TEXTABSCHNITT:
Sonntag, 28. Oktober 2012

Karpfen statt Lachs

Rolf Anschütz war Ingenieurökonom für Gastronomie und versuchte im tiefsten Thüringen, japanisch zu kochen. Mit seinem Erfolg brachte er die ganze HO- und Parteilleitung durcheinander und brachte es sogar zu einer Ausszeichnung durch den japanischen Kaiser. Das klingt nach einem interessanten wie skurilen Stoff für eine Verfilmung. Wenn dann noch der von mir hochgeschätzte Uwe Steimle die Hauptrolle übernehmen soll, was soll da eigentlich noch schief gehen?



Gestern war ich in "Sushi in Suhl", der diese Woche angelaufen ist. Der Film hält sich nur grob an die Hintergrundgeschichte von Anschütz, was durchaus zu verschmerzen ist. Das erste Drittel des Films ist unterhaltsam und mit Liebe zum Detail ausgestattet: Die ein oder anderen Klischees flakern zwar kurz auf, aber "Sushi in Suhl" ist weder ostalgisch, noch ist sie ein DDR-Drama - obwohl der Stoff natürlich sowohl Humoriges, als auch Tragisches bietet. Aber leider greift der Film nicht beherzt genug zu.

Mir ist klar, dass der humorvolle Umgang mit der DDR immer Gefahr läuft, zu einer billigen DDR-Klamotte zu verkommen. Aber meiner Meinung nach hätte der Film trotzdem eine derbere Prise Humor vertragen. Allerdings ist der Anschütz im Film eine tragische wie egoistische Figur: Das bringt der Film durchaus zum Ausdruck. Doch leider geht die Tragik in den schnellen Sprüngen, in denen dann die Geschichte vorangetrieben wird, völlig unter.

Lückenhaft ist der Film, wenn aus dem Off ständig der Sohn von Anschütz spricht, mensch über ihn aber wenig erfährt. Irgendwo mittendrin im Film ging er - meinem Gefühl nach - ganz verloren und ich fragte mich dann, warum am Ende weder etwas über ihn, noch über die Frau von Anschütz erzählt wird. Da sich der Film ohnehin nur grob an der Lebensgeschichte von Anschütz zu orientieren scheint, wäre doch noch etwas mehr drin gewesen. Und damit meine ich nicht, dass der Film hätte unbedingt in einem Happy End münden müssen!

DATENAUSZÜGE:
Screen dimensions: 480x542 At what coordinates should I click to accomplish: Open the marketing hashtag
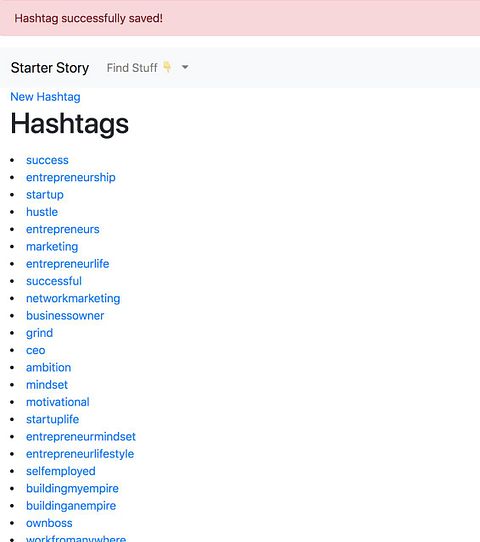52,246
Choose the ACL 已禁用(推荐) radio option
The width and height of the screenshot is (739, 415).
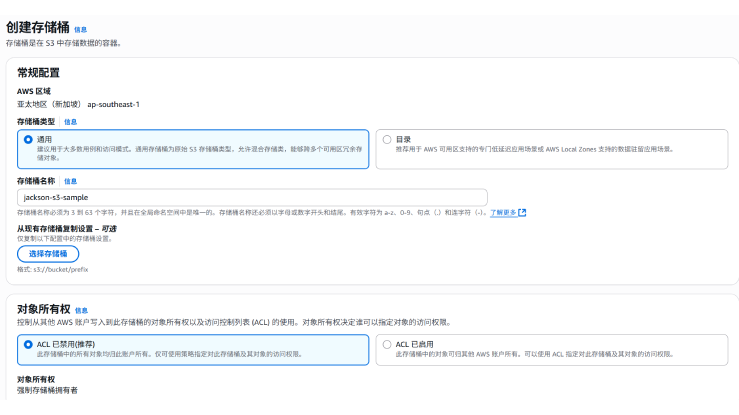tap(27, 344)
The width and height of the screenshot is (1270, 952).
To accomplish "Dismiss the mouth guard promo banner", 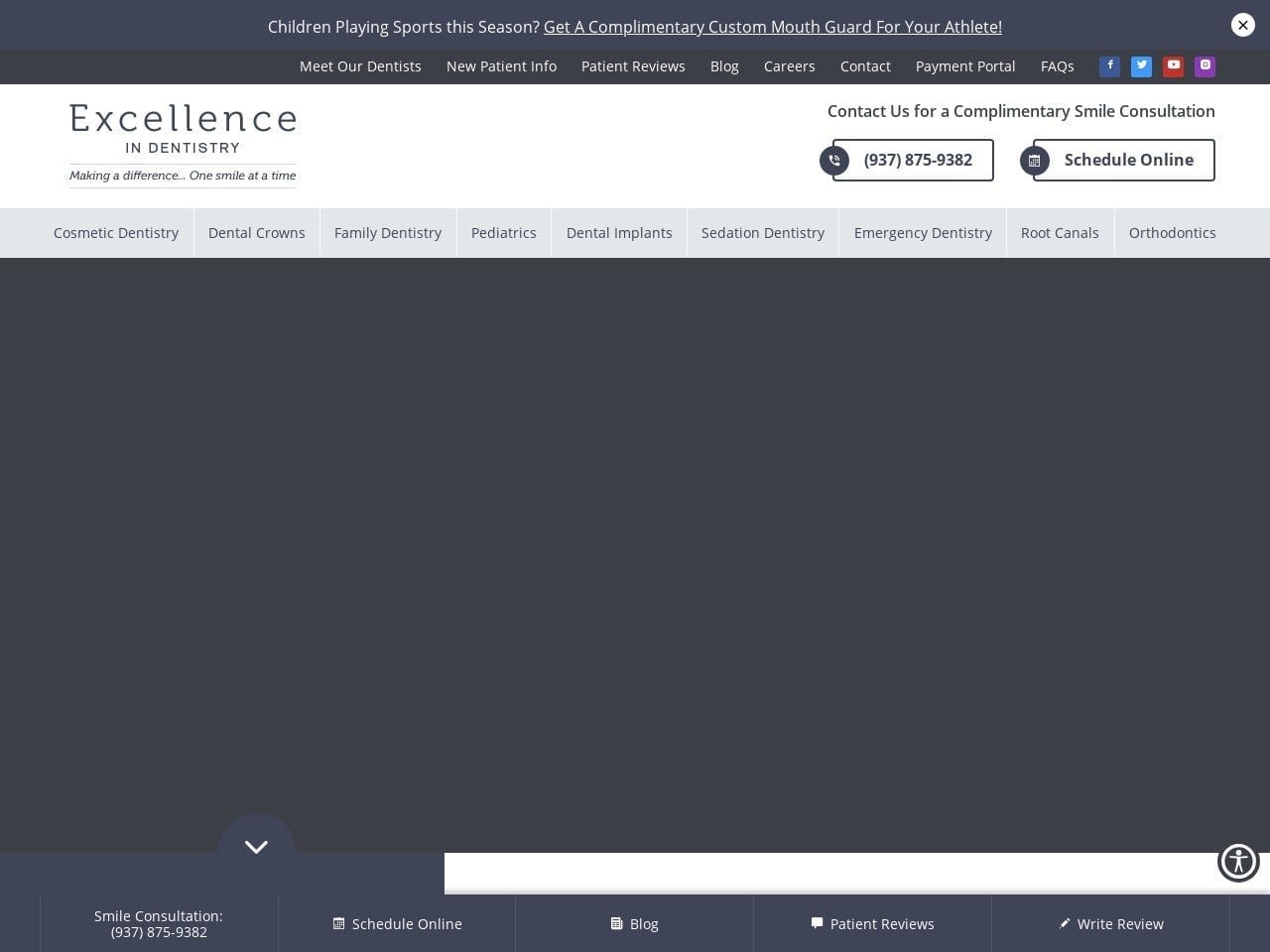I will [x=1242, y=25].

* * *

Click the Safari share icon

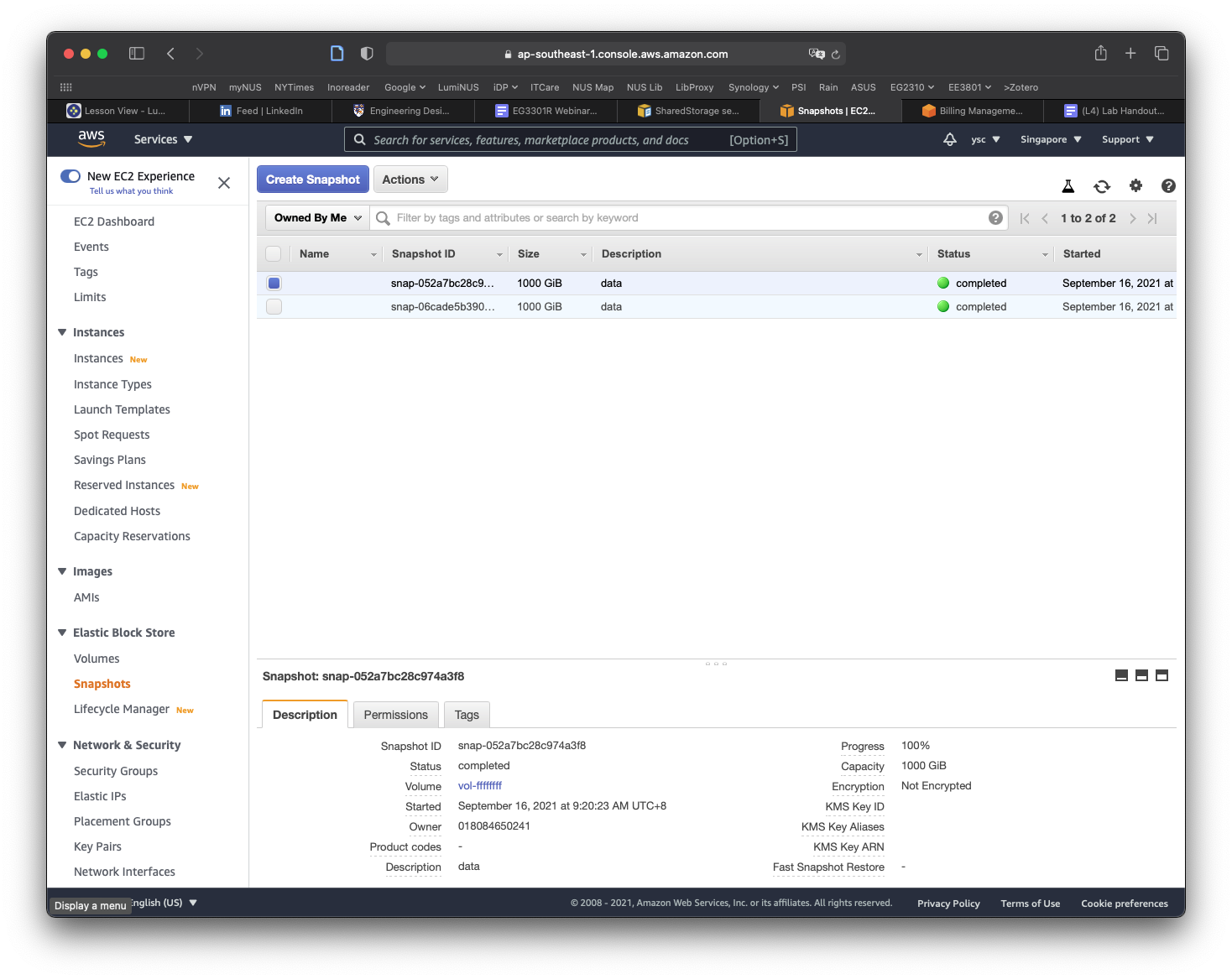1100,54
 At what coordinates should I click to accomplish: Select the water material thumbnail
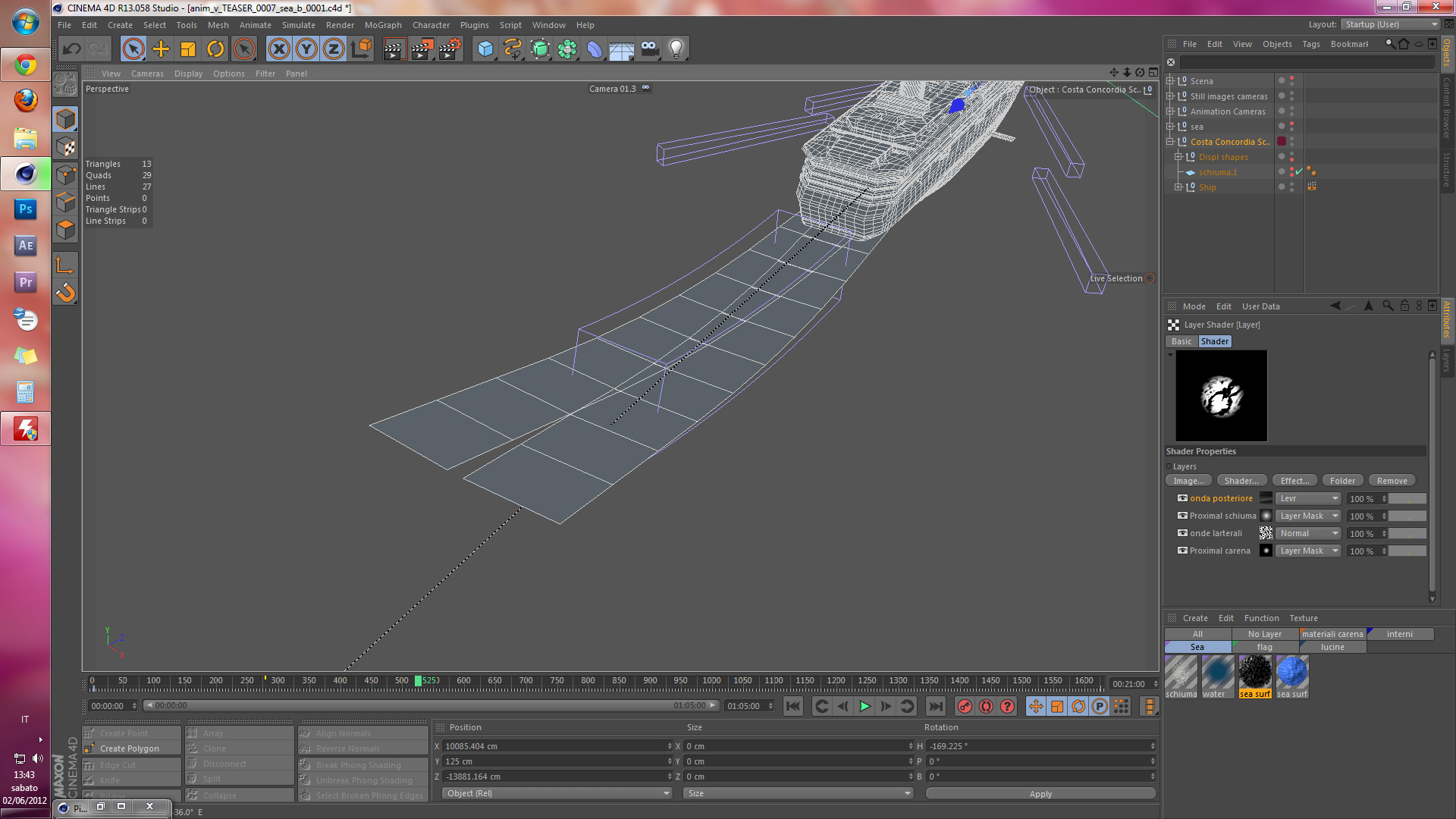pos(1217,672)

AUFGABE 1: Entnimm der Filmkritik wörtlich die Stelle, die bei „Sonntag, 28. Oktober“ beginnt und bei „noch schief gehen?“ endet.
AUFGABE 2: Such aus den Datensätzen jede Zeile heraus, in der die Zeichenfolge „screenshot“ vorkommt, und gib sie unverändert wieder. Dabei zählt die Groß- und Kleinschreibung.

VOLLSTÄNDIGE ANTWORT 1:
Sonntag, 28. Oktober 2012

Karpfen statt Lachs

Rolf Anschütz war Ingenieurökonom für Gastronomie und versuchte im tiefsten Thüringen, japanisch zu kochen. Mit seinem Erfolg brachte er die ganze HO- und Parteilleitung durcheinander und brachte es sogar zu einer Ausszeichnung durch den japanischen Kaiser. Das klingt nach einem interessanten wie skurilen Stoff für eine Verfilmung. Wenn dann noch der von mir hochgeschätzte Uwe Steimle die Hauptrolle übernehmen soll, was soll da eigentlich noch schief gehen?

VOLLSTÄNDIGE ANTWORT 2:
The width and height of the screenshot is (739, 415).
The width and height of the screenshot is (1270, 952).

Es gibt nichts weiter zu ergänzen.